(Extracted data entries)
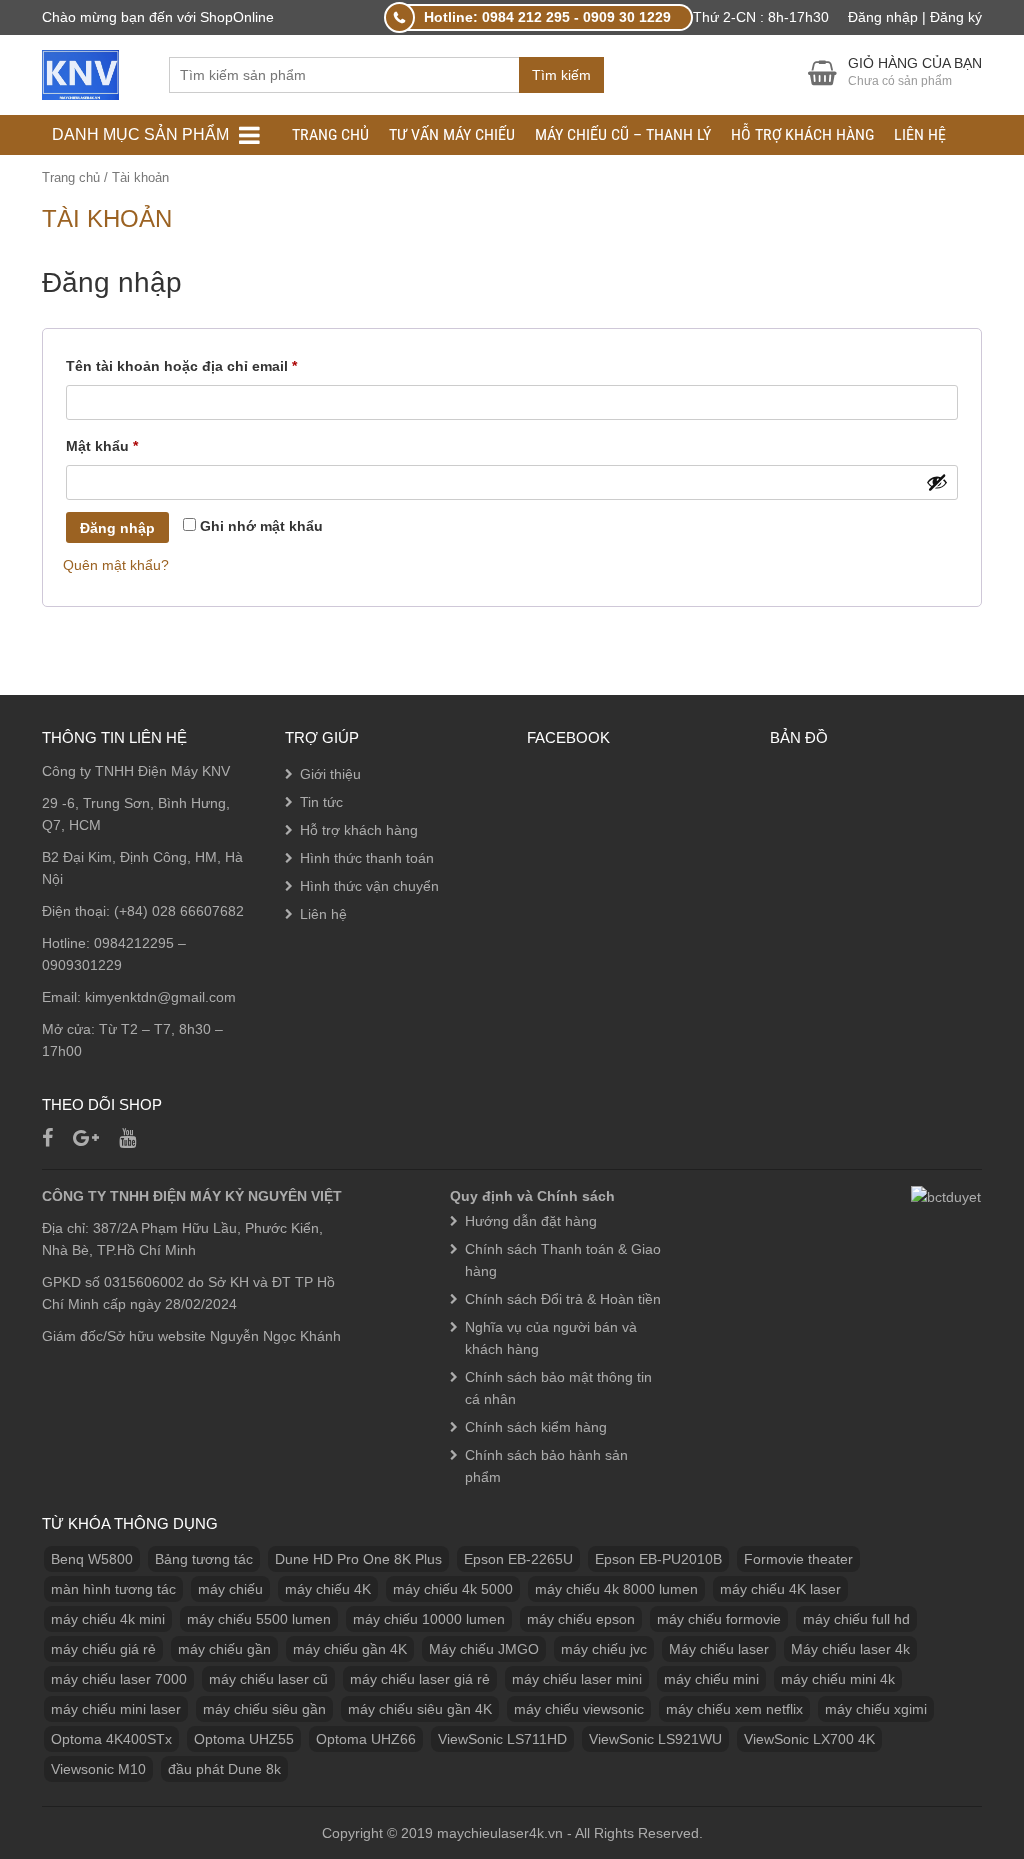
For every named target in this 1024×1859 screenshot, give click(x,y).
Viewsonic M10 (98, 1769)
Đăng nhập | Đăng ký (915, 17)
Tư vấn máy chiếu (452, 134)
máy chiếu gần (224, 1649)
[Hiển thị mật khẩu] (937, 482)
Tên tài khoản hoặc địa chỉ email (198, 368)
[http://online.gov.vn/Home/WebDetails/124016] (946, 1196)
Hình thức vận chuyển (369, 886)
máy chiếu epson (581, 1619)
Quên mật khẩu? (116, 565)
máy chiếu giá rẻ (103, 1649)
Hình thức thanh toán (367, 858)
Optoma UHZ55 (244, 1739)
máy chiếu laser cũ (268, 1679)
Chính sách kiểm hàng (536, 1427)
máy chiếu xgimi (876, 1709)
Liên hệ (920, 134)
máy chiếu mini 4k (838, 1679)
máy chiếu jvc (604, 1649)
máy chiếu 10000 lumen (429, 1619)
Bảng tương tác (204, 1559)
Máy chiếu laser (719, 1649)
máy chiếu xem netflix (734, 1709)
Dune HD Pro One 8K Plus (358, 1559)
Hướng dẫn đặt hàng (531, 1221)
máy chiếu (230, 1589)
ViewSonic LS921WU (655, 1739)
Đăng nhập (117, 528)
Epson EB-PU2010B (658, 1559)
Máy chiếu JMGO (484, 1649)
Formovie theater (798, 1559)
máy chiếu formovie (719, 1619)
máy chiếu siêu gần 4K (420, 1709)
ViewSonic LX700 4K (809, 1739)
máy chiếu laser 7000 (119, 1679)
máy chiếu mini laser (116, 1709)
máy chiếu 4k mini (108, 1619)
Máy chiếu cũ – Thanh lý (623, 134)
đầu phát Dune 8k (224, 1769)
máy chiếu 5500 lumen (259, 1619)
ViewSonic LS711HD (502, 1739)
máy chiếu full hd (856, 1619)
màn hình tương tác (113, 1589)
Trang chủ (330, 134)
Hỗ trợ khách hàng (802, 134)
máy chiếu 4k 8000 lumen (616, 1589)
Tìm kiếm (561, 75)
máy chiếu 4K (328, 1589)
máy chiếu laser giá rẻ (420, 1679)
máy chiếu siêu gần (264, 1709)
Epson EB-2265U (518, 1559)
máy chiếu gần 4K (350, 1649)
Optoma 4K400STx (111, 1739)
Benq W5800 (92, 1559)
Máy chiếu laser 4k (850, 1649)
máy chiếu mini (711, 1679)
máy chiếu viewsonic (579, 1709)
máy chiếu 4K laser (780, 1589)
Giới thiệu (330, 774)
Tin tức (321, 802)
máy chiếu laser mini (577, 1679)
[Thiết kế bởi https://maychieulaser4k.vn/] (80, 74)
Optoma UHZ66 (366, 1739)
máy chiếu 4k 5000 (453, 1589)
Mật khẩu (119, 448)
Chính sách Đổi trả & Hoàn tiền (563, 1299)
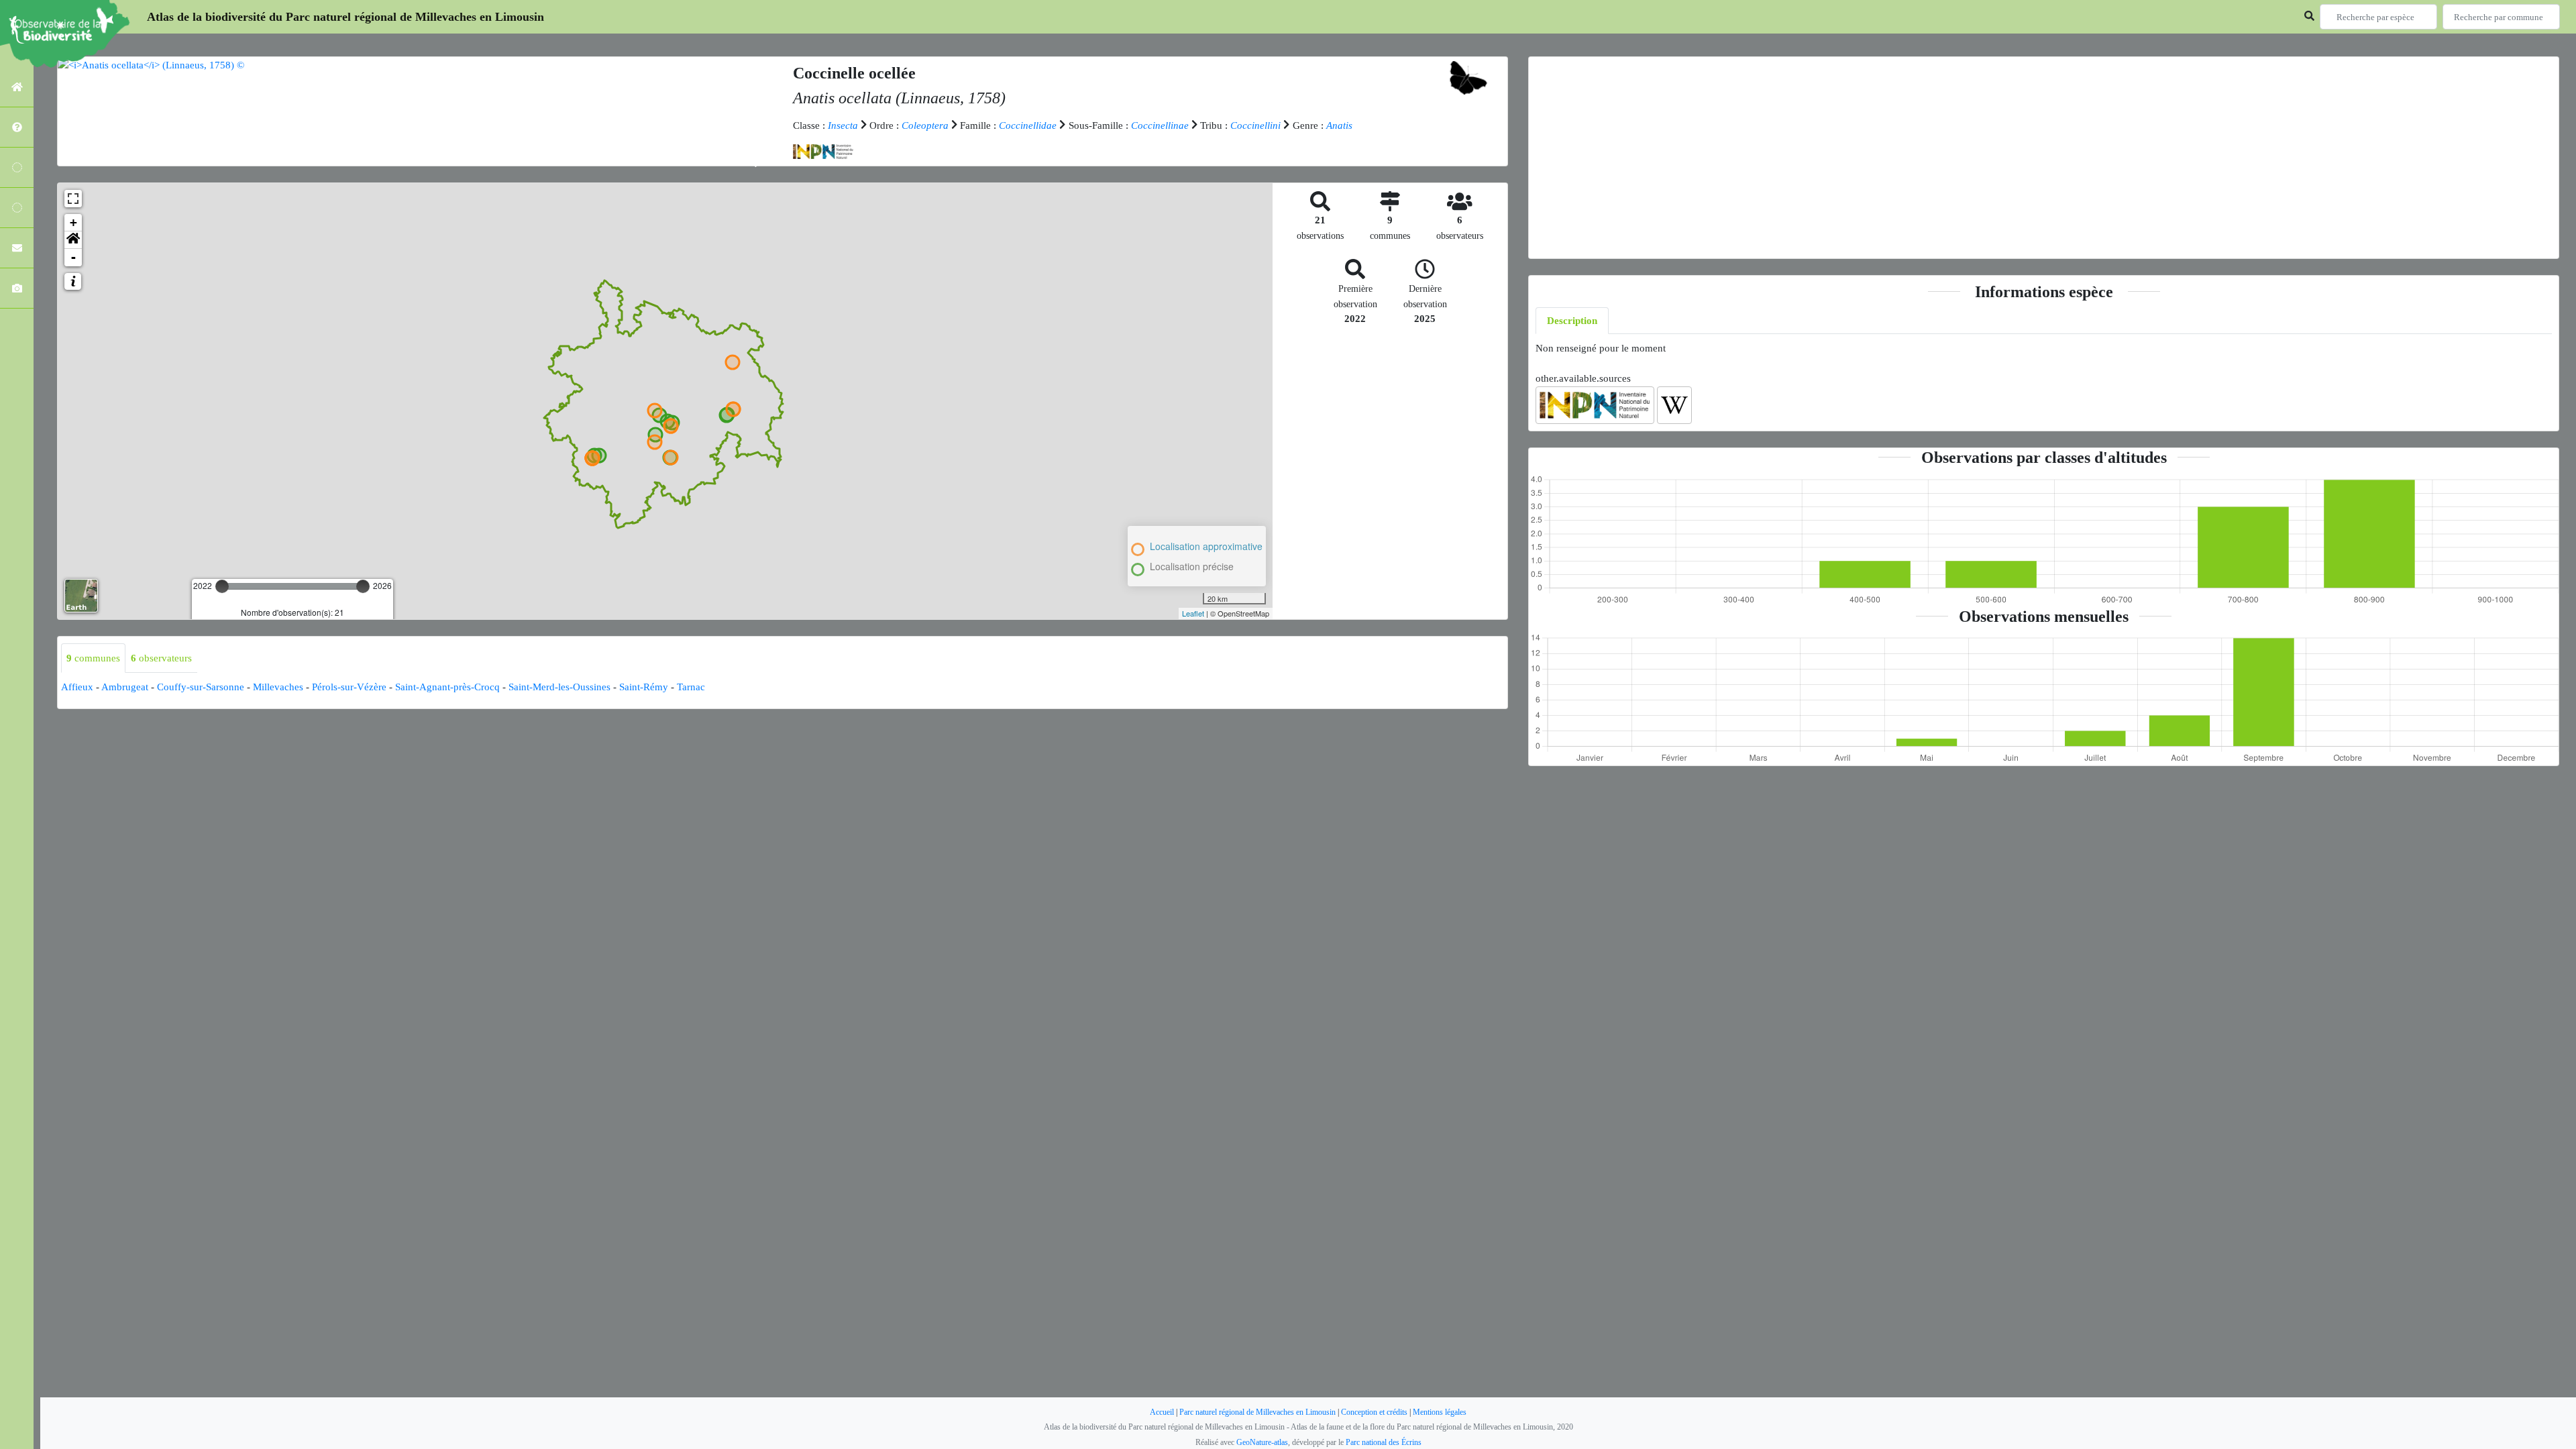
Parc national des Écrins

- Exercise -
Pictures are not part of the answer. Restate word for word the lines from the one with "Mật khẩu (119, 448)" through the last line of the records.

- Answer box -
Mật khẩu (119, 448)
Chính sách Đổi trả & Hoàn tiền (563, 1299)
Parc national des Écrins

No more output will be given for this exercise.